Now, on to part 2 of a key chapter in my book on Sam Bankman-Fried, in which I draw the connections between the implicit logic that drove his fraud, and the ideology he ascribed to: Effective Altruism. You can read part 1 here: The Kwisatz Haderach Who Failed: Why Sam Bankman-Fried Did What He Did.
The Dictatorship of the Predictariat
Sam Bankman-Fried has never directly admitted that he used customer deposits to fund FTX and Alameda investments and expenses, nor has he offered a coherent alternative justification of why the money went where it so clearly did. His apologists have followed along, content to argue that he deployed embezzled funds wisely. As I argued in last week’s segment, the unspoken justification for these criminal actions was rooted in Bankman-Fried’s utilitarian, determinist, and Effective Altruist constellation of worldviews.
Bankman-Fried believed, in sum, that the world is a predictable place; that he had unique powers for predicting it; and that, therefore, using customers’ money to grow FTX was actually to their benefit – even if it was technically illegal.

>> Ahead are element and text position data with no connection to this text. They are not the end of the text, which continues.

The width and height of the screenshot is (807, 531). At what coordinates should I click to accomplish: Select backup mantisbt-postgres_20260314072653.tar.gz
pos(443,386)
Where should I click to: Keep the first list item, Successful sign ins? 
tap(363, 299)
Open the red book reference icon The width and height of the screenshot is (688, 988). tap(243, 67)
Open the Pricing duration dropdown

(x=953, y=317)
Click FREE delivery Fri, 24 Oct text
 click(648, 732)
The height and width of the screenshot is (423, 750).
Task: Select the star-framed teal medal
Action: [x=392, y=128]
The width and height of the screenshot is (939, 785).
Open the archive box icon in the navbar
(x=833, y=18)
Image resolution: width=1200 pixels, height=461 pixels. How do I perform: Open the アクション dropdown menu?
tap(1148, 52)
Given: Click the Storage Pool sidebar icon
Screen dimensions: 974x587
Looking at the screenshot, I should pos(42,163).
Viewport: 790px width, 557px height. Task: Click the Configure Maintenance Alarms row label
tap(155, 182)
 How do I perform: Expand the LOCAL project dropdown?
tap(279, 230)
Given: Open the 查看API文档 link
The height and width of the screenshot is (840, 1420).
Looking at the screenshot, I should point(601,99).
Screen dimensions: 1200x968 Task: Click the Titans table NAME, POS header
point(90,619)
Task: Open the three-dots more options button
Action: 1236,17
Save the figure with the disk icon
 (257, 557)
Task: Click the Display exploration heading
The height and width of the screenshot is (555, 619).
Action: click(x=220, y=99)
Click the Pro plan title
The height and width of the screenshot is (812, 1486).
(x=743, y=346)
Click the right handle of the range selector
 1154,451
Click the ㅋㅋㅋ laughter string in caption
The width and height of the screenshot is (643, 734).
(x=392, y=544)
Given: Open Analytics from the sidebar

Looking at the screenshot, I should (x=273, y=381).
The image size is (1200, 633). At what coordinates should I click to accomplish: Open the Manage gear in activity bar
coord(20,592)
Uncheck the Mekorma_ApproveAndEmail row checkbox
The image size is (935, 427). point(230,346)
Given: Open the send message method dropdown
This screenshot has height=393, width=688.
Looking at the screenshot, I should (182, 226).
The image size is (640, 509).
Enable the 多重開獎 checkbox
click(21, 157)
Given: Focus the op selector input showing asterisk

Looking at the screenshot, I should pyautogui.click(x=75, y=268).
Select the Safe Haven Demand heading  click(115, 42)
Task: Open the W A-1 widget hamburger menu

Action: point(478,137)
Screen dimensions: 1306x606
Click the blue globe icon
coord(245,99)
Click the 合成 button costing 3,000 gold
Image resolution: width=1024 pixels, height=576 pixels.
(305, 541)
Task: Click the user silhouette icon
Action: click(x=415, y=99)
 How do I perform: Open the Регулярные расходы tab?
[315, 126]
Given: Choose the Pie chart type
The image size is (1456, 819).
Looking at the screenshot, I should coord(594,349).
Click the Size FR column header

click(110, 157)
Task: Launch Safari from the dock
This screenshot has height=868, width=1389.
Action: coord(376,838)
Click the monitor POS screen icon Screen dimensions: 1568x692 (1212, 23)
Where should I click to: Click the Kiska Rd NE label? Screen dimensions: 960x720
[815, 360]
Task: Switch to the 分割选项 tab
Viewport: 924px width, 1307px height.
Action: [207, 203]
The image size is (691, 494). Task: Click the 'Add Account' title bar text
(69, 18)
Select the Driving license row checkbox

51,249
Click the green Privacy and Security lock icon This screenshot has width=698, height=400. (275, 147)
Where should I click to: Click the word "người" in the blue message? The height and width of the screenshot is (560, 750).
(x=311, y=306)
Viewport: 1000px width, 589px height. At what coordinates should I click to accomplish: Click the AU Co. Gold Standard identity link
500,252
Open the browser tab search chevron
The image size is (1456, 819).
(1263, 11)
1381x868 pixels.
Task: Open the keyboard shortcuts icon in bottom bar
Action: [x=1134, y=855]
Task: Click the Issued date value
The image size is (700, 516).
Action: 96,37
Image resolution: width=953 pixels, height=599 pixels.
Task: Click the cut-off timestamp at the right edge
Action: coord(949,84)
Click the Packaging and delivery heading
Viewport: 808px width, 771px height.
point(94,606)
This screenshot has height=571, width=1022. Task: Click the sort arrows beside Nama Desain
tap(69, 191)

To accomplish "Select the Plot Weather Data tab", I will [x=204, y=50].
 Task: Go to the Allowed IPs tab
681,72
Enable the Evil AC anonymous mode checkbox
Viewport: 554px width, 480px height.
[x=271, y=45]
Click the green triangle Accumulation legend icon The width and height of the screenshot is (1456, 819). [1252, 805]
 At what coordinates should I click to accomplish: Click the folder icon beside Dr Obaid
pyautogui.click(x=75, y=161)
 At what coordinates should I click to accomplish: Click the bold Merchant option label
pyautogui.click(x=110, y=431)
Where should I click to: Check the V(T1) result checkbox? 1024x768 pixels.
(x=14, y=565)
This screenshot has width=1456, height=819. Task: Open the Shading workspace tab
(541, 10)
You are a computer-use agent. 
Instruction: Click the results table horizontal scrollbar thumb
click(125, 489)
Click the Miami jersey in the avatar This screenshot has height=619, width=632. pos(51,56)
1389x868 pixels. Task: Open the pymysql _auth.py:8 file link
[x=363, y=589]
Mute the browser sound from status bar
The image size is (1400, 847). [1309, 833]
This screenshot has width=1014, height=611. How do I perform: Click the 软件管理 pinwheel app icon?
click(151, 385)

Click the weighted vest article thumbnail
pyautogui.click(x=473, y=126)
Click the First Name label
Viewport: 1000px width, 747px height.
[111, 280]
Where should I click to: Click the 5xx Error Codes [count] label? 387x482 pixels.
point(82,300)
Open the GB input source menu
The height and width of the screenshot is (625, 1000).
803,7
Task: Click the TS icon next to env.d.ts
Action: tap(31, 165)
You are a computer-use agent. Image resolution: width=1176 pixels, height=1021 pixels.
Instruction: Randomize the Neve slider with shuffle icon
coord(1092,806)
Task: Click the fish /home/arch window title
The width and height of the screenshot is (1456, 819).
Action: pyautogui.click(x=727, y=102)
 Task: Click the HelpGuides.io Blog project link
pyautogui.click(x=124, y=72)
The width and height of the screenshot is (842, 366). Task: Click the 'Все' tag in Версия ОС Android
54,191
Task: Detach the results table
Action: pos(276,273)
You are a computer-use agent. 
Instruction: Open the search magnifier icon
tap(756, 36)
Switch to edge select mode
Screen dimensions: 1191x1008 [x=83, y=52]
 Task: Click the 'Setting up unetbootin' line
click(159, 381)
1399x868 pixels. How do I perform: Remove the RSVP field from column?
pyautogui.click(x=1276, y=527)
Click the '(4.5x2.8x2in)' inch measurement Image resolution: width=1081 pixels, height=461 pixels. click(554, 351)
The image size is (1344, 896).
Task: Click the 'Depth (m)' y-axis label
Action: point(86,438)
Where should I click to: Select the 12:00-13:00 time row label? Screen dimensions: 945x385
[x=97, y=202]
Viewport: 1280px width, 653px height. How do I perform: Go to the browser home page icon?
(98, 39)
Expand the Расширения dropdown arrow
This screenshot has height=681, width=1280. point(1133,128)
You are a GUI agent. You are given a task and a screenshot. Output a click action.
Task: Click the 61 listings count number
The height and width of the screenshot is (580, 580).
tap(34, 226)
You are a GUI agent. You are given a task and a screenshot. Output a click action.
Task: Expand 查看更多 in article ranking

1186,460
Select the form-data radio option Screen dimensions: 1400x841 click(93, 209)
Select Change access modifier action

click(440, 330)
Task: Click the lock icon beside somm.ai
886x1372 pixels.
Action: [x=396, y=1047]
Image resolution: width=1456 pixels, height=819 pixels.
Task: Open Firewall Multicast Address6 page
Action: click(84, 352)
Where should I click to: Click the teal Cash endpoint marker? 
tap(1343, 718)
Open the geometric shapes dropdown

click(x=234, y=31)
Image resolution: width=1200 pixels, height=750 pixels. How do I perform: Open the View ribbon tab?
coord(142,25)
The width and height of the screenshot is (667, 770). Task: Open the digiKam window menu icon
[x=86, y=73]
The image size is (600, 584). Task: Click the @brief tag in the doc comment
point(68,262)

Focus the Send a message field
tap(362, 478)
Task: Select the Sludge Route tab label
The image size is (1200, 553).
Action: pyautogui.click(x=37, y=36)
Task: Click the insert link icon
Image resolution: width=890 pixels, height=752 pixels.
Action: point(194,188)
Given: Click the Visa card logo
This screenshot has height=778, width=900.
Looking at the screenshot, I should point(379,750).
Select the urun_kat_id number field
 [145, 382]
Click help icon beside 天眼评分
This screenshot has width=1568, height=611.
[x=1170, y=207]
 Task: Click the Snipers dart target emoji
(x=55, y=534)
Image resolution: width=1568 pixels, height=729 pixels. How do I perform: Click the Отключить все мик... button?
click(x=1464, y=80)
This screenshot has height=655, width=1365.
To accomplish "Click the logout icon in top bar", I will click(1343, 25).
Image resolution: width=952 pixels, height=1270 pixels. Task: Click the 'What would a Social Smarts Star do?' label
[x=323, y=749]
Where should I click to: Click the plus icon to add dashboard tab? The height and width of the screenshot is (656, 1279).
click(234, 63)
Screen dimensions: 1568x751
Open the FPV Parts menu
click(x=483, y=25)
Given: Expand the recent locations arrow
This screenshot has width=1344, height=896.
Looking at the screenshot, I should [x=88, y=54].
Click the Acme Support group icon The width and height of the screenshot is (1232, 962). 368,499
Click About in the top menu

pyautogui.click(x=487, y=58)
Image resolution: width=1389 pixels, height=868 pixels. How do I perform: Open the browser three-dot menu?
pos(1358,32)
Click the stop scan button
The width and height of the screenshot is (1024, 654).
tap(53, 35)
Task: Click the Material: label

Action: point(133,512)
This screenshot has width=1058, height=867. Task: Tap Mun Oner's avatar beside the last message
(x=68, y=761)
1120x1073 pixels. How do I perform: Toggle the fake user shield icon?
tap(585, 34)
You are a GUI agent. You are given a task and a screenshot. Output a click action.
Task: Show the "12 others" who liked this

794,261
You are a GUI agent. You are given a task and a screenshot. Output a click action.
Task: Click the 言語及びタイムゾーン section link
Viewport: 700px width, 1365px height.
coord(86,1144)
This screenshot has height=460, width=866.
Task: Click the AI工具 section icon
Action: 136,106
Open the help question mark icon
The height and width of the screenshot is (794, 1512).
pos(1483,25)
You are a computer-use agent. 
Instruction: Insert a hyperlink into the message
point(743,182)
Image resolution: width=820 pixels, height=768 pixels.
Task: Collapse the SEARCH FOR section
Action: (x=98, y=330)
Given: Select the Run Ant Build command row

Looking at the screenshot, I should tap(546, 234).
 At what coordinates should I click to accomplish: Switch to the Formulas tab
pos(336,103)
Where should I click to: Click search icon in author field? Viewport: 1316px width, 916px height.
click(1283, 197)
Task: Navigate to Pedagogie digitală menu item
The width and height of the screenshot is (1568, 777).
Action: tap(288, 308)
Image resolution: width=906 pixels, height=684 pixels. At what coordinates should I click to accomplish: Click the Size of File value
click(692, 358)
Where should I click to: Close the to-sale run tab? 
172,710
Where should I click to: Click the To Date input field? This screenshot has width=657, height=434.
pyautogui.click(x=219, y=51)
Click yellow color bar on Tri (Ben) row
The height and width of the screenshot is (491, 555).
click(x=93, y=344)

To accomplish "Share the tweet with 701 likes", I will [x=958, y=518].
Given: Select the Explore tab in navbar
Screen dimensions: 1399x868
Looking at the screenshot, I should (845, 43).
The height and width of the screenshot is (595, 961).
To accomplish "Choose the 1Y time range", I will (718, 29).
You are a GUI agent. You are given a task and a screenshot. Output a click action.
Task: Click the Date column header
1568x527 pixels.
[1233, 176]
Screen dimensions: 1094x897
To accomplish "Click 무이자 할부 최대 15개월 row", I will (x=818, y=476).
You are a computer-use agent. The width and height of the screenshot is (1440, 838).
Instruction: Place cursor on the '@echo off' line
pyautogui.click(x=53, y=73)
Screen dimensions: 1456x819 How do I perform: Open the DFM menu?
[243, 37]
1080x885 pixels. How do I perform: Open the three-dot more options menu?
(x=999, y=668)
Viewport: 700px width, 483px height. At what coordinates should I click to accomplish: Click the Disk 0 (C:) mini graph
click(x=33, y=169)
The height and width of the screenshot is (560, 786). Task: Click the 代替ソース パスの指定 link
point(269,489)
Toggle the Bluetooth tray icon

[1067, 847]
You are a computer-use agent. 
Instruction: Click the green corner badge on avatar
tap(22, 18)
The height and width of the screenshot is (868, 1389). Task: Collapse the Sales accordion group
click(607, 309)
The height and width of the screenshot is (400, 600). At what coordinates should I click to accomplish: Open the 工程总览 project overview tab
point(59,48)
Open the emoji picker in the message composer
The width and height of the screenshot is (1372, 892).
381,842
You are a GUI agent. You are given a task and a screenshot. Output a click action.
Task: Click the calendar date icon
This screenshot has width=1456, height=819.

This viewpoint, attested to in so many words by the likes of Caroline Ellison and Judge Lewis Kaplan, was derived in large part from the attitude towards the future underpinning the Effective Altruist movement, which overlapped with the “expected value” calculations of his Jane Street trading days. As part of my project of getting beneath the bizarre surface of Sam Bankman-Fried, I recently read The Precipice: Existential Risk and the Future of Humanity by Toby Ord. With Will MacAskill, Ord is considered one of the co-founders of Effective Altruism. (All page references below are to the 2020 hardcover edition).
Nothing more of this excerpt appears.